▶ _Direction_
Copy the rows below word for word, from the row with "At what coordinates should I click to accomplish: Open" up to and including the row with "[x=471, y=447]".
>> begin Data section
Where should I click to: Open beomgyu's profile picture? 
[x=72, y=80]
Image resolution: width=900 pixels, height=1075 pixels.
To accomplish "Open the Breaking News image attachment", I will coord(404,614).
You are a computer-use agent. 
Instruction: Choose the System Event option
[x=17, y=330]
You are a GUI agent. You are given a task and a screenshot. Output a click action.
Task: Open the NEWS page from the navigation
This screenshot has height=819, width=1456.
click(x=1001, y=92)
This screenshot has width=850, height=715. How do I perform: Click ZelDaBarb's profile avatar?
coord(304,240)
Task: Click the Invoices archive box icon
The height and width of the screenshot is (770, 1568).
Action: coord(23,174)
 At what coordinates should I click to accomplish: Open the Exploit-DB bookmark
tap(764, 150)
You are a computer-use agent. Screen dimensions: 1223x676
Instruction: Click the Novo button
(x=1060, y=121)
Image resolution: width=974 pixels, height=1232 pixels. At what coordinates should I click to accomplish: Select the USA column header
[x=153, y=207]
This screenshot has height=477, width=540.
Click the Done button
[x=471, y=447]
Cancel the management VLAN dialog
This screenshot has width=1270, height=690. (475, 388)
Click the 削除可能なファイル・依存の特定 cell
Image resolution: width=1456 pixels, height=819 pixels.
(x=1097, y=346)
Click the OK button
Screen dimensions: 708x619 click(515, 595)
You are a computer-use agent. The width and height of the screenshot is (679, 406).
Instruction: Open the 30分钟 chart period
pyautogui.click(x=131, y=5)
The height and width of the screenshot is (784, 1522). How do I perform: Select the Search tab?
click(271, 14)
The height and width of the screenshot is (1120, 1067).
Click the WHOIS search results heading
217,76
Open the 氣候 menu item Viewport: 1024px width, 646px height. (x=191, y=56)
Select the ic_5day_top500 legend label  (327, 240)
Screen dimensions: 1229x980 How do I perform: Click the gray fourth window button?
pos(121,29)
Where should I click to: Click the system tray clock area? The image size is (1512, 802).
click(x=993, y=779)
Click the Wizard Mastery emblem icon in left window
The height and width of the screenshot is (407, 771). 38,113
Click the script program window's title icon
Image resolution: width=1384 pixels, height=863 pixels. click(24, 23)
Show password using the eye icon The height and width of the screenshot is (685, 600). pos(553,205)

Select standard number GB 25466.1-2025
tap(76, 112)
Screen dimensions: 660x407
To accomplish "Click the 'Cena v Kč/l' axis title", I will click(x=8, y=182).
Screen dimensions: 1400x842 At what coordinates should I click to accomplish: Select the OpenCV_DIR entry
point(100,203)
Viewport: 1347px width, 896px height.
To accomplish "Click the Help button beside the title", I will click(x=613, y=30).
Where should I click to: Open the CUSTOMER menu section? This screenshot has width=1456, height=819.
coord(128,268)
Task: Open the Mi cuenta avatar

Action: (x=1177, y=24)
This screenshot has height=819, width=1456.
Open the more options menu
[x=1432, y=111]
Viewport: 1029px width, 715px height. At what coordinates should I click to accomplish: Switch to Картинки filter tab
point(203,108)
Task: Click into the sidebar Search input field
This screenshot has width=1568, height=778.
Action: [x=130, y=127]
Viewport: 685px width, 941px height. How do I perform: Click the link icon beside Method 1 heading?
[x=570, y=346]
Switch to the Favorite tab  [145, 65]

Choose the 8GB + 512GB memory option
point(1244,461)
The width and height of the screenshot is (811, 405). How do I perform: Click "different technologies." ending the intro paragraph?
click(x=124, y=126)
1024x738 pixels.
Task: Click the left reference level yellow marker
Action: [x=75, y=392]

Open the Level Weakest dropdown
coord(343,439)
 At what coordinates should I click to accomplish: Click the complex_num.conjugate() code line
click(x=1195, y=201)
>> end Data section
▶ _Task response_
 At what coordinates should I click to accomplish: Open the Exploit-DB bookmark
tap(764, 150)
You are a computer-use agent. Screen dimensions: 1223x676
Instruction: Click the Novo button
(x=1060, y=121)
Image resolution: width=974 pixels, height=1232 pixels. At what coordinates should I click to accomplish: Select the USA column header
[x=153, y=207]
This screenshot has height=477, width=540.
Click the Done button
[x=471, y=447]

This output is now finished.